Getting this kind of data requires customers to agree to having their location monitored, said Pinto: "It is all about explicit consent."
JC Mighty, head of audience development at Mail Online, described how the newspaper publisher was able to use the data it collected to improve the way it marketed to its readers.
"We have 12 million unique hits a day," he said. "Our biggest challenge is how we understand them."
The Mail Online created a four-pillar consumer hub to enable the sharing and use of data. The hub supports customer insight and CRM (customer relationship management) which are used to enrich the data, which drives additional revenue. The interactions a reader makes on the Mail Online websites are used to improve the company’s understanding of the customer.
"If someone is looking for a holiday or a property, the interaction is consolidated to provide more relevance," said Mighty.
For instance, by knowing someone has booked a holiday, the Mail Online hub can offer the customer relevant targeted financing. "If a customer books a holiday via Teletext, they will get an email with holiday insurance [offers]," he added.
The dashboard infographic has been developed to present commercial opportunities in a clean and simple format
JC Mighty, head of audience development, Mail Online
The more a customer interacts with the Mail Online websites, the more behavioural information the company can collect, said Mighty. This forms the basis of its CRM system. "We have a massive dashboard with big data," he added.
Making sense of all this data is a challenge for many organisations, but Mighty believes there is no such thing as too much data. "What you can have is filter failure," he said.
So instead of presenting all the data, Mail Online's solution is to build a simplified dashboard, he said. "The dashboard infographic has been developed to present commercial opportunities in a clean and simple format."
According to Mighty, the most important consideration when gathering data is to ensure its relevance. “What does your business need from the customer?” he said.
For Mail Online, data collection is about gathering a rich data set that can be corroborated with people’s social media activity, said Mighty. The software within the Mail Online hub can calculate someone’s worth in terms of viral marketing. This viral measurement is not simply based on counting how many connections the person has, but it also takes into account referrals. The joined-up nature of the Mail Online hub means it can target someone on email based on that person’s social media activity, he added.
Convincing the board
Another challenge organisations face in engaging with the digital customer is convincing the board. Testing two scenarios, as in an A/B test, is the way Pinto demonstrated that Facebook would be a more effective platform for targeting marketing campaigns than MySpace, when he worked at broadcaster MTV in 2005.
At that time, MySpace was the dominant social media platform, but on measuring the effectiveness of both campaigns, Pinto said Facebook had 10 times the impact of MySpace.

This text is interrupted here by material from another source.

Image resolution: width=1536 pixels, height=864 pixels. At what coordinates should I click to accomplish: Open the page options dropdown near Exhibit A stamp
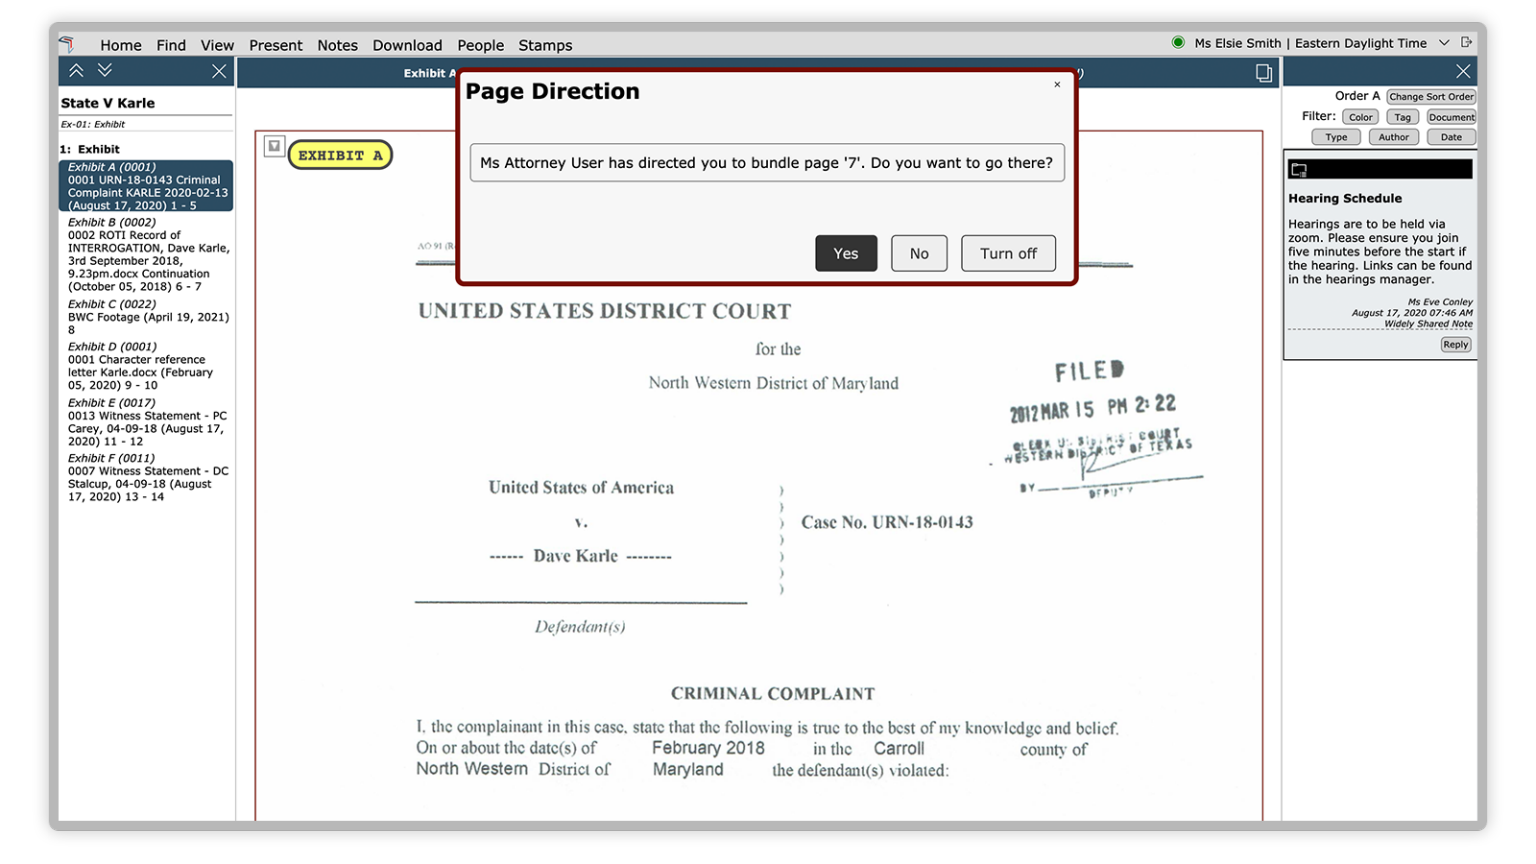[x=274, y=147]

Havard said the board "responds to emotion". He suggested playing back a call from an irate customer to the board to show senior executives why the company is failing to cope with its customers.

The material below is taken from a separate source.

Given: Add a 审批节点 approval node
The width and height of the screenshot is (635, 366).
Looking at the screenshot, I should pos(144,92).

Being focused on the customer is essential, Havard warned. "Last year, the value of ignorance was calculated," he said. "RyanAir was doing something right two years ago, but in Q4 last year it saw a 28% drop in its share price."
The company rated the lowest brand for service and also issued a profit warning, he said. Meanwhile, EasyJet saw a 50% rise in profit, which can be put down to its long-term customer value, such as offering seat booking.
At Mail Online, Mighty said his biggest challenge was to get publishers to understand how social media worked. "Social is like a coffee shop across the road from your supermarket [your own business]," he said. "While the supermarket does not own the coffee shop, it can interact and influence customers."
Where digital customer engagement is used effectively, a business can out-behave its competitors and consumers will become an extended part of the marketing team, he said. Mobile virtual network operator Giffgaff, for instance, has built a community where users can share knowledge and advice.